Welcome to 2025, Gemini.
The replies to X were just as funny, with some users sharing their own instances of arguing with LLMs about facts (such as who the current president is). One person wrote, “It’s like watching an AI improve reality as the system’s prompts and missing tools push the model into full detective mode.”
But beyond the humor, there is an underlying message.
“It’s in those unintentional moments, when you’re obviously off the trail and somewhere in the generalized jungle, that you get the best sense of the model,” Karpathy writes.
To decode this a bit, Karpathy points out that when an AI is out in its own version of the wilderness, you can sense its personality, and perhaps even its negative traits. It’s an abbreviation for “code smell,” and it’s a bit of a metaphorical “smell” that developers get when something seems wrong in their software code, but it’s not clear what the problem is.

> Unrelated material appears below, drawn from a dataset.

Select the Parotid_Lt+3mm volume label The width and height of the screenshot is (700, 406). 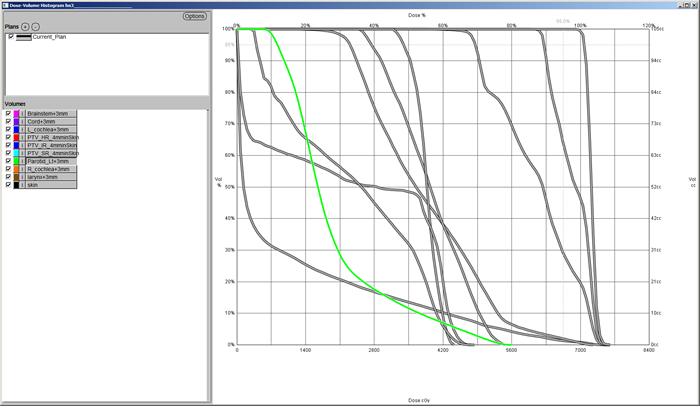click(x=49, y=161)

Like all LLMs, we are trained on human-generated content, so it is not surprising that Gemini 3 thought, discussed, or imagined that they saw evidence that validated their point of view. She exuded a “model smell”.

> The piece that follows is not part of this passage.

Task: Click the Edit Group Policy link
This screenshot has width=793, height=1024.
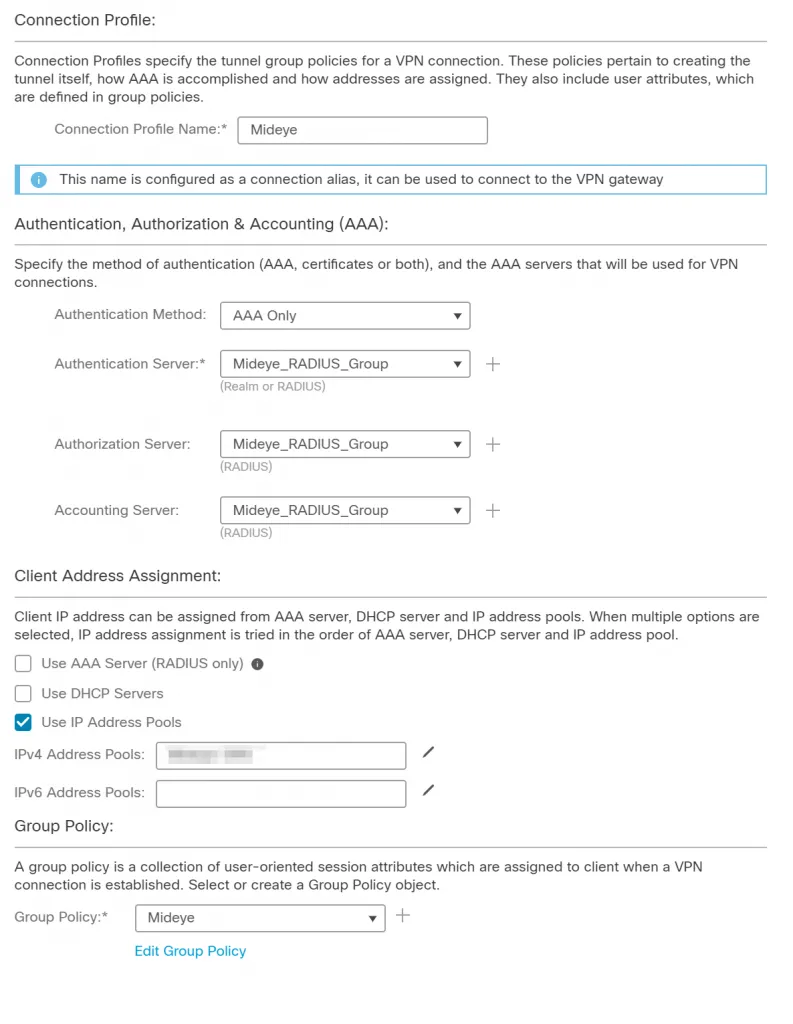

On the other hand, LLMs, despite their sophisticated neural networks, are not living things and therefore do not experience emotions like shock (or even temporary shock). So I don’t feel embarrassed.
In other words, when Gemini III was faced with what he actually believed, he accepted it, apologized for his actions, acted contritely, and marveled at the Eagles’ Super Bowl victory in February. That’s what makes it different from other models. For example, researchers discovered an earlier version of Claude that provided face-saving lies to explain Claude’s erroneous behavior when the model recognized an incorrect method.
What many of these interesting AI research projects repeatedly demonstrate is that LLM is an imperfect replica of imperfect human skills. This tells me that their best use case is (and forever may be) to treat them as valuable tools to help humans, rather than treating them like some kind of superhumans replacing us.